From: Bart Kus <me@bartk.us>
To: "Jérôme Poulin" <jeromepoulin@gmail.com>
Cc: linux-raid@vger.kernel.org
Subject: Re: (help!) MD RAID6 won't --re-add devices? [SOLVED!]
Date: Sun, 16 Jan 2011 13:19:26 -0800 [thread overview]
Message-ID: <4D3360DE.3060603@bartk.us> (raw)
In-Reply-To: <AANLkTikwEG30jkZuPT+WAEc8=LLPi6c1-Rtv91uH3v-z@mail.gmail.com>
Thanks for the COW idea, had not thought of that. Luckily, I had 10
spare 2TB drives racked and powered, so I just backed up all the drives
using dd.
Turns out a good way to test if you've got the right combination of
drives is to do echo check > sync_action, wait 5 seconds, and then check
mismatch_cnt. If you've found the right combination, the count will be
low or zero.
Another important thing to note is that "Version" reported by mdadm
--detail /dev/mdX is NOT always the same as version reported by mdadm
--examine /dev/sdX. I guess array header and drive header track
different version numbers. My array header was reporting 1.02 while all
the drives were showing 1.2.
And a key thing to know is that the default Data Offset has CHANGED over
the years. My original drives reported an offset of 272 sectors, and I
believe the array was made with mdadm-2.6.6. Using mdadm-3.1.4 to
create a new array put the offset at 2048 sectors, a huge change! Also,
it seems when mdadm-3.1.4 added the old drives (272 offset at the time)
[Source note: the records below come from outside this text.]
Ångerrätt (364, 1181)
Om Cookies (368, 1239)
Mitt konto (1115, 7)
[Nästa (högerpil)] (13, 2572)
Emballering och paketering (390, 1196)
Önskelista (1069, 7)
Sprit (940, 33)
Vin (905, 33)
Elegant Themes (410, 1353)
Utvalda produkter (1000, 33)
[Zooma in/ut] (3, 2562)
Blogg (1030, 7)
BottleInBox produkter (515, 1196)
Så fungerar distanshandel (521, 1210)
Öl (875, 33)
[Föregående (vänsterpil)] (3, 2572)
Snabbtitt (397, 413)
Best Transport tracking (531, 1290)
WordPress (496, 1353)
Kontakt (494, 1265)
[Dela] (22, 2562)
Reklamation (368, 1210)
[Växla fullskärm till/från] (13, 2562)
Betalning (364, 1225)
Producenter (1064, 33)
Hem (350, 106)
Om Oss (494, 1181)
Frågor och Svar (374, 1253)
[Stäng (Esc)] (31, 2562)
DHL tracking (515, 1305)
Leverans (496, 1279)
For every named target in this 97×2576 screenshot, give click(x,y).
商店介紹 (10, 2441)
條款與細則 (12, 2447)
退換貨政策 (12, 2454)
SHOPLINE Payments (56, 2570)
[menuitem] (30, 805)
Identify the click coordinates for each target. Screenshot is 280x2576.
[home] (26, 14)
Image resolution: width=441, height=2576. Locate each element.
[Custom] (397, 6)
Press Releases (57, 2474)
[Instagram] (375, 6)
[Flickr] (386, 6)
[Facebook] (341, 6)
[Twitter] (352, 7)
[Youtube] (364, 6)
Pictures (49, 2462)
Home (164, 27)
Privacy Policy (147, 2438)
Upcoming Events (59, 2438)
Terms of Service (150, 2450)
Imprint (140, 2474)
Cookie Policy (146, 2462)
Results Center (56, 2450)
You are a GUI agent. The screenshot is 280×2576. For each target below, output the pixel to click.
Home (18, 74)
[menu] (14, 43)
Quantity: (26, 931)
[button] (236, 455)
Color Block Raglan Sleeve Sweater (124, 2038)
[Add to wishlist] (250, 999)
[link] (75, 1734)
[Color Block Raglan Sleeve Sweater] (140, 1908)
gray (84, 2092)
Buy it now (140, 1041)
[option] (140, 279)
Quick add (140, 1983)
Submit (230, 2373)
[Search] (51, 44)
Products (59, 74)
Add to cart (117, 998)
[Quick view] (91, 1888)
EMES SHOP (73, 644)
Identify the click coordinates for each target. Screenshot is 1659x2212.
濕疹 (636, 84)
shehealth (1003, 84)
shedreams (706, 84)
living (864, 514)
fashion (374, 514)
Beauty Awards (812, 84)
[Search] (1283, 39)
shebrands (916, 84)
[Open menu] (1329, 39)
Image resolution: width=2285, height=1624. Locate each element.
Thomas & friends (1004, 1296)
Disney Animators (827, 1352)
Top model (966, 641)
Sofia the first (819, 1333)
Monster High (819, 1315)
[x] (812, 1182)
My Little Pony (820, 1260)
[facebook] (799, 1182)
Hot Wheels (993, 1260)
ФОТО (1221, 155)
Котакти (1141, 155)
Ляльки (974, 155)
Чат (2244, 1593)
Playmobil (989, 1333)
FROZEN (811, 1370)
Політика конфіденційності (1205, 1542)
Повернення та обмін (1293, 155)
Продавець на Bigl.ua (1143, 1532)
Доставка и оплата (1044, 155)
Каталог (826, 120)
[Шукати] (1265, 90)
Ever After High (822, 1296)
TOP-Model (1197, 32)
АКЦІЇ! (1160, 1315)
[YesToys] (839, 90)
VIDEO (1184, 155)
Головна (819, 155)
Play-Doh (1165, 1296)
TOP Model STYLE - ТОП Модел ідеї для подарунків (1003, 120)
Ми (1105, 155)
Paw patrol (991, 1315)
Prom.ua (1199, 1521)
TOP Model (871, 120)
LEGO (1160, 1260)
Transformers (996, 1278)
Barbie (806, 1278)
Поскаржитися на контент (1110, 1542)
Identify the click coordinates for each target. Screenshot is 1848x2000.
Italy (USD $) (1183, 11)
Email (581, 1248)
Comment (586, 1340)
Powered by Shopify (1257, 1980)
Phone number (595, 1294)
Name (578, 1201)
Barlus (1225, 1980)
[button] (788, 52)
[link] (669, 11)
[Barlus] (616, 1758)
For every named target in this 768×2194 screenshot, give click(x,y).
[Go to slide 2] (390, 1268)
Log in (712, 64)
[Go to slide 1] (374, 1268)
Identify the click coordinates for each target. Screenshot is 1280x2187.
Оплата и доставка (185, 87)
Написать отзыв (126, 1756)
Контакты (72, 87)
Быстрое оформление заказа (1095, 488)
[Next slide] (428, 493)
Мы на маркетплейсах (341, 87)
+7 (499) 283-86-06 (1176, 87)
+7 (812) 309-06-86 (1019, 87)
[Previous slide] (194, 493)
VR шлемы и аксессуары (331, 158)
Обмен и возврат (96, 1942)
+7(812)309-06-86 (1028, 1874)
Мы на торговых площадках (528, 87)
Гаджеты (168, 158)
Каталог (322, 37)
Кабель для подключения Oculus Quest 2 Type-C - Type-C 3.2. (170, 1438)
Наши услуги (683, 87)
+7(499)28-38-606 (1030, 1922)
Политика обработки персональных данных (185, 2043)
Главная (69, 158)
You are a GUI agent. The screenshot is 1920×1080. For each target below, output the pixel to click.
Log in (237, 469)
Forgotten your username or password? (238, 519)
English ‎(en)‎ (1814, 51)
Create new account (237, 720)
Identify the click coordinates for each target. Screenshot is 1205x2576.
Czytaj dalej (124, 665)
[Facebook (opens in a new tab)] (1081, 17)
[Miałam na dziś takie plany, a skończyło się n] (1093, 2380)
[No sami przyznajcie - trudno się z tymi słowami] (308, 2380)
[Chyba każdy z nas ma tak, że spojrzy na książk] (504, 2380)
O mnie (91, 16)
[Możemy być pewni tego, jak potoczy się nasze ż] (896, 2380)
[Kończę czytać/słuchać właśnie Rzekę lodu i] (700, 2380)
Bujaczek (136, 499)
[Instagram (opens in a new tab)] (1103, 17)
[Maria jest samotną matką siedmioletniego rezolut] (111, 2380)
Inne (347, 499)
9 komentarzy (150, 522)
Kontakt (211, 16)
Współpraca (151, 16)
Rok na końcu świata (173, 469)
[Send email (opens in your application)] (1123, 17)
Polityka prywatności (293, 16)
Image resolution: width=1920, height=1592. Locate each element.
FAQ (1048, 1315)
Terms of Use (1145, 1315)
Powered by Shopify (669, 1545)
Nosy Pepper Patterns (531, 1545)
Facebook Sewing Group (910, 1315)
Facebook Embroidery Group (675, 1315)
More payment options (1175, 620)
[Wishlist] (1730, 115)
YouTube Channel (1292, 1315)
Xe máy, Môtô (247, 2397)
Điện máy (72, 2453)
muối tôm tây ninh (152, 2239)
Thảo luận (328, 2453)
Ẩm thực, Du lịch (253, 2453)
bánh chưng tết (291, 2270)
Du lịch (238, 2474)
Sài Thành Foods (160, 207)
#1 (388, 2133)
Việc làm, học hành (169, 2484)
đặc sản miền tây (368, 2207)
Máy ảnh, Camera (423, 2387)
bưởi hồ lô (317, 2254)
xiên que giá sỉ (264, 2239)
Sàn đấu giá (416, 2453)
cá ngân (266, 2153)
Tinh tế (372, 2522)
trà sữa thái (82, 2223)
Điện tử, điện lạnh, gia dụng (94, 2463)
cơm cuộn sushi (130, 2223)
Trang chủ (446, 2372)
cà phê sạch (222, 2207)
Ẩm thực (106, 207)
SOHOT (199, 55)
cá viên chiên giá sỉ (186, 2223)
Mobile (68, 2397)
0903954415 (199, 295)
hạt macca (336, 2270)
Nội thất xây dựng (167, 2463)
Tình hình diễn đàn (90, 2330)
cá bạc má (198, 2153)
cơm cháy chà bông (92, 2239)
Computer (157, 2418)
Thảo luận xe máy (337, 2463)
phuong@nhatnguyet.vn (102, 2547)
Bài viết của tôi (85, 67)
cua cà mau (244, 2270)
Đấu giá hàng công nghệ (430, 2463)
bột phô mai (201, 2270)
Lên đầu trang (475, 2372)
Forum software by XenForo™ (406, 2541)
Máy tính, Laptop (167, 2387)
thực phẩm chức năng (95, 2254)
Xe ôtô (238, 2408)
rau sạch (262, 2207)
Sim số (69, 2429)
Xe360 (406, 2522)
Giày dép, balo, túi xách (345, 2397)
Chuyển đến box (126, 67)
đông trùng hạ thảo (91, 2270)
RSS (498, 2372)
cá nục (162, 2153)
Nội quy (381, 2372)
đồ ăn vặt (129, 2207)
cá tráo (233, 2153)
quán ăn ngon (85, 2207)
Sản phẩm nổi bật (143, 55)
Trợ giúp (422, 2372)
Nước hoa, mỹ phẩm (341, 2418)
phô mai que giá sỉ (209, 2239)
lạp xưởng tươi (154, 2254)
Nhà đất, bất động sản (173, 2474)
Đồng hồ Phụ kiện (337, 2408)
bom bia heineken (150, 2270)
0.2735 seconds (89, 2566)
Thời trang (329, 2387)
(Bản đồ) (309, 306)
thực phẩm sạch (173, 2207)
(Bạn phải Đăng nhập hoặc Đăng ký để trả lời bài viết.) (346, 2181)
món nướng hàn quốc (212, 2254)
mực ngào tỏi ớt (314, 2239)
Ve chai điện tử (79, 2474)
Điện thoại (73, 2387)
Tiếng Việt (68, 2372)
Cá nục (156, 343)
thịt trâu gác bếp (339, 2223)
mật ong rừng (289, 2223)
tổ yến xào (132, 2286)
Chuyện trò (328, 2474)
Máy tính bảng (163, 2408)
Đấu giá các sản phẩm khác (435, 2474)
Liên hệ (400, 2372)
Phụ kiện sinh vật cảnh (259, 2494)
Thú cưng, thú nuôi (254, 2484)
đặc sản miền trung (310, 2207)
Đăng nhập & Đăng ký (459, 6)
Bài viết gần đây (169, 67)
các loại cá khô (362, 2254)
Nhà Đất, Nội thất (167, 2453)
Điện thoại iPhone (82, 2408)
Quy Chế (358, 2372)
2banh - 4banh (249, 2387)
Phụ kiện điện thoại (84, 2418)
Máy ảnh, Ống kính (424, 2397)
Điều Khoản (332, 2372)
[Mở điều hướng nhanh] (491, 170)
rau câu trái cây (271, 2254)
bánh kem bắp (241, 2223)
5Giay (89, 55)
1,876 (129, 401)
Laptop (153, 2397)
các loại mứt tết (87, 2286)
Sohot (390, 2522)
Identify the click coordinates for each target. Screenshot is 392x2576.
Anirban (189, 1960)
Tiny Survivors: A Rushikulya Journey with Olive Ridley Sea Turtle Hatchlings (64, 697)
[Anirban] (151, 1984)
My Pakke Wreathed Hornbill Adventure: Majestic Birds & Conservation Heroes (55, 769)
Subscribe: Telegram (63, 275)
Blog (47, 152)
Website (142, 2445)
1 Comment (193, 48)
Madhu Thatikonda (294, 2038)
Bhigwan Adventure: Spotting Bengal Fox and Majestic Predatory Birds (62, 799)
into the array that was missing 5/10 drives and marked them as spares,
the spare-marking process changed the offset to 384 sectors. The array
when created with mdadm-3.1.4 had actually reduced the Used Dev Size a
bit from what the original array had, so none of the permutations worked
since everything was misaligned. I had to downgrade to mdadm-3.0 which
created the array with the proper Dev Size and the proper Data Offset of
272 sectors for the RAID6 blocks to line up.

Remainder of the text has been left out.